◆ Instructions to follow: Please write out the data exactly, line by line.
- - -
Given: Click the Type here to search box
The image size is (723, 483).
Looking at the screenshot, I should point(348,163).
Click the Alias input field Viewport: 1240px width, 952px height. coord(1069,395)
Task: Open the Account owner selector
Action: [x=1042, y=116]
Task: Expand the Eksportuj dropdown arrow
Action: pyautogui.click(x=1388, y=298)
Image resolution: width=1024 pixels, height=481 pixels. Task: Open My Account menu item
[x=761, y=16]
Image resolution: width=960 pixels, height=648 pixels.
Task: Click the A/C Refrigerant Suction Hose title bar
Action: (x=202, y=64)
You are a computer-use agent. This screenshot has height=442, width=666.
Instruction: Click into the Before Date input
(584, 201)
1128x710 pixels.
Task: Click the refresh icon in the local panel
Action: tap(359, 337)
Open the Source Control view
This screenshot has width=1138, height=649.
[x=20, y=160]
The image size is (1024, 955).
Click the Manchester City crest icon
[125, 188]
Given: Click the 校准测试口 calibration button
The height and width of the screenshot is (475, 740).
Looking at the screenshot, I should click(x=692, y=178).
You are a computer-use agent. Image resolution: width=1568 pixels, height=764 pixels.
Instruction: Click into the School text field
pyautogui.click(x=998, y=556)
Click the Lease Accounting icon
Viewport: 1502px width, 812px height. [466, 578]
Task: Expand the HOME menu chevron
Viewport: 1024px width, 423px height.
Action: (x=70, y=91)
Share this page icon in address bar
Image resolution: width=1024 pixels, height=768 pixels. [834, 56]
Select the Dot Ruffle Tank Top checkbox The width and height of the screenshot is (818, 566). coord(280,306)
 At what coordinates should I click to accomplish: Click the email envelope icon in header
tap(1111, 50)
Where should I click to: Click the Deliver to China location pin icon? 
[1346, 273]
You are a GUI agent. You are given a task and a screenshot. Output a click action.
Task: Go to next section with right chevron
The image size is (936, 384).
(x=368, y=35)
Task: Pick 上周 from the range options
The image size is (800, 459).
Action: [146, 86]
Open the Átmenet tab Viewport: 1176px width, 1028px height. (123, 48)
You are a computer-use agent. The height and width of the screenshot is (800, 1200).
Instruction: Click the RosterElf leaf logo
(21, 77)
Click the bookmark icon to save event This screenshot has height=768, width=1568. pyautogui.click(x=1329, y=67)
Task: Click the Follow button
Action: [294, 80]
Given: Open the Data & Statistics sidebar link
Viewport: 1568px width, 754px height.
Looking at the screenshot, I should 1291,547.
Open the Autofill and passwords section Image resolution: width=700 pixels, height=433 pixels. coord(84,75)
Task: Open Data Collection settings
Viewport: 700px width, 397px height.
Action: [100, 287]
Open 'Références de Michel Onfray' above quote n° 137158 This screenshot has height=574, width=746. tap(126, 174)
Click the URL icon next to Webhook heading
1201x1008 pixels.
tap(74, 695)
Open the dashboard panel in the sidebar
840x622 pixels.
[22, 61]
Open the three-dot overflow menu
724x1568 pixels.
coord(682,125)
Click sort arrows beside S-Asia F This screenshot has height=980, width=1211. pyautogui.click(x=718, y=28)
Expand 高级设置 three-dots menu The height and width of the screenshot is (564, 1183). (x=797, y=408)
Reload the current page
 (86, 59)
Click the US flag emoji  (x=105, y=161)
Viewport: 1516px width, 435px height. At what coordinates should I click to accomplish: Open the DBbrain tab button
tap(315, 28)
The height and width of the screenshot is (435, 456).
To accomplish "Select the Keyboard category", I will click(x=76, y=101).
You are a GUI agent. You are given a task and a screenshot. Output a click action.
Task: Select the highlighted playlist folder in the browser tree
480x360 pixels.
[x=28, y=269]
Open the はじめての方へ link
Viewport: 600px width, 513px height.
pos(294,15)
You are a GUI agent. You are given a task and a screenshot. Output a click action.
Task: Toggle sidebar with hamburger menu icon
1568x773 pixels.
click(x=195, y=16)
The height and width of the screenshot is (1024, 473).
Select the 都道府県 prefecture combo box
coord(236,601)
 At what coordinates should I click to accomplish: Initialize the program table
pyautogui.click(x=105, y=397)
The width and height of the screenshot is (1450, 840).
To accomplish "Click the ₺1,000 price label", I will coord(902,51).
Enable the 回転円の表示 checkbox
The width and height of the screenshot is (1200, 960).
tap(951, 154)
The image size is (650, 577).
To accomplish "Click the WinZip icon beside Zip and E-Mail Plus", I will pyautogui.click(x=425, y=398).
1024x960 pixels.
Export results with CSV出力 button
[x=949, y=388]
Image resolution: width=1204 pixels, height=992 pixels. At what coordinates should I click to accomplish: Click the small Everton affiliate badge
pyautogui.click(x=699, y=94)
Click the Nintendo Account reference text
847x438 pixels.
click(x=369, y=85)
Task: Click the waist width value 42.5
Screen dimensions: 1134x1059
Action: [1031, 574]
- - -
◆ Expected answer:
Given: Click the Type here to search box
The image size is (723, 483).
Looking at the screenshot, I should point(348,163).
Click the Alias input field Viewport: 1240px width, 952px height. coord(1069,395)
Task: Open the Account owner selector
Action: [x=1042, y=116]
Task: Expand the Eksportuj dropdown arrow
Action: pyautogui.click(x=1388, y=298)
Image resolution: width=1024 pixels, height=481 pixels. Task: Open My Account menu item
[x=761, y=16]
Image resolution: width=960 pixels, height=648 pixels.
Task: Click the A/C Refrigerant Suction Hose title bar
Action: (x=202, y=64)
You are a computer-use agent. This screenshot has height=442, width=666.
Instruction: Click into the Before Date input
(584, 201)
1128x710 pixels.
Task: Click the refresh icon in the local panel
Action: tap(359, 337)
Open the Source Control view
This screenshot has width=1138, height=649.
[x=20, y=160]
The image size is (1024, 955).
Click the Manchester City crest icon
[125, 188]
Given: Click the 校准测试口 calibration button
The height and width of the screenshot is (475, 740).
Looking at the screenshot, I should click(x=692, y=178).
You are a computer-use agent. Image resolution: width=1568 pixels, height=764 pixels.
Instruction: Click into the School text field
pyautogui.click(x=998, y=556)
Click the Lease Accounting icon
Viewport: 1502px width, 812px height. [466, 578]
Task: Expand the HOME menu chevron
Viewport: 1024px width, 423px height.
Action: (x=70, y=91)
Share this page icon in address bar
Image resolution: width=1024 pixels, height=768 pixels. [834, 56]
Select the Dot Ruffle Tank Top checkbox The width and height of the screenshot is (818, 566). coord(280,306)
 At what coordinates should I click to accomplish: Click the email envelope icon in header
tap(1111, 50)
Where should I click to: Click the Deliver to China location pin icon? 
[1346, 273]
You are a GUI agent. You are given a task and a screenshot. Output a click action.
Task: Go to next section with right chevron
The image size is (936, 384).
(x=368, y=35)
Task: Pick 上周 from the range options
The image size is (800, 459).
Action: [146, 86]
Open the Átmenet tab Viewport: 1176px width, 1028px height. (123, 48)
You are a computer-use agent. The height and width of the screenshot is (800, 1200).
Instruction: Click the RosterElf leaf logo
(21, 77)
Click the bookmark icon to save event This screenshot has height=768, width=1568. pyautogui.click(x=1329, y=67)
Task: Click the Follow button
Action: [294, 80]
Given: Open the Data & Statistics sidebar link
Viewport: 1568px width, 754px height.
Looking at the screenshot, I should 1291,547.
Open the Autofill and passwords section Image resolution: width=700 pixels, height=433 pixels. coord(84,75)
Task: Open Data Collection settings
Viewport: 700px width, 397px height.
Action: [100, 287]
Open 'Références de Michel Onfray' above quote n° 137158 This screenshot has height=574, width=746. tap(126, 174)
Click the URL icon next to Webhook heading
1201x1008 pixels.
tap(74, 695)
Open the dashboard panel in the sidebar
840x622 pixels.
[22, 61]
Open the three-dot overflow menu
724x1568 pixels.
coord(682,125)
Click sort arrows beside S-Asia F This screenshot has height=980, width=1211. pyautogui.click(x=718, y=28)
Expand 高级设置 three-dots menu The height and width of the screenshot is (564, 1183). (x=797, y=408)
Reload the current page
 (86, 59)
Click the US flag emoji  (x=105, y=161)
Viewport: 1516px width, 435px height. At what coordinates should I click to accomplish: Open the DBbrain tab button
tap(315, 28)
The height and width of the screenshot is (435, 456).
To accomplish "Select the Keyboard category", I will click(x=76, y=101).
You are a GUI agent. You are given a task and a screenshot. Output a click action.
Task: Select the highlighted playlist folder in the browser tree
480x360 pixels.
[x=28, y=269]
Open the はじめての方へ link
Viewport: 600px width, 513px height.
pos(294,15)
You are a GUI agent. You are given a task and a screenshot. Output a click action.
Task: Toggle sidebar with hamburger menu icon
1568x773 pixels.
click(x=195, y=16)
The height and width of the screenshot is (1024, 473).
Select the 都道府県 prefecture combo box
coord(236,601)
 At what coordinates should I click to accomplish: Initialize the program table
pyautogui.click(x=105, y=397)
The width and height of the screenshot is (1450, 840).
To accomplish "Click the ₺1,000 price label", I will coord(902,51).
Enable the 回転円の表示 checkbox
The width and height of the screenshot is (1200, 960).
tap(951, 154)
The image size is (650, 577).
To accomplish "Click the WinZip icon beside Zip and E-Mail Plus", I will pyautogui.click(x=425, y=398).
1024x960 pixels.
Export results with CSV出力 button
[x=949, y=388]
Image resolution: width=1204 pixels, height=992 pixels. At what coordinates should I click to accomplish: Click the small Everton affiliate badge
pyautogui.click(x=699, y=94)
Click the Nintendo Account reference text
847x438 pixels.
click(x=369, y=85)
Task: Click the waist width value 42.5
Screen dimensions: 1134x1059
Action: [1031, 574]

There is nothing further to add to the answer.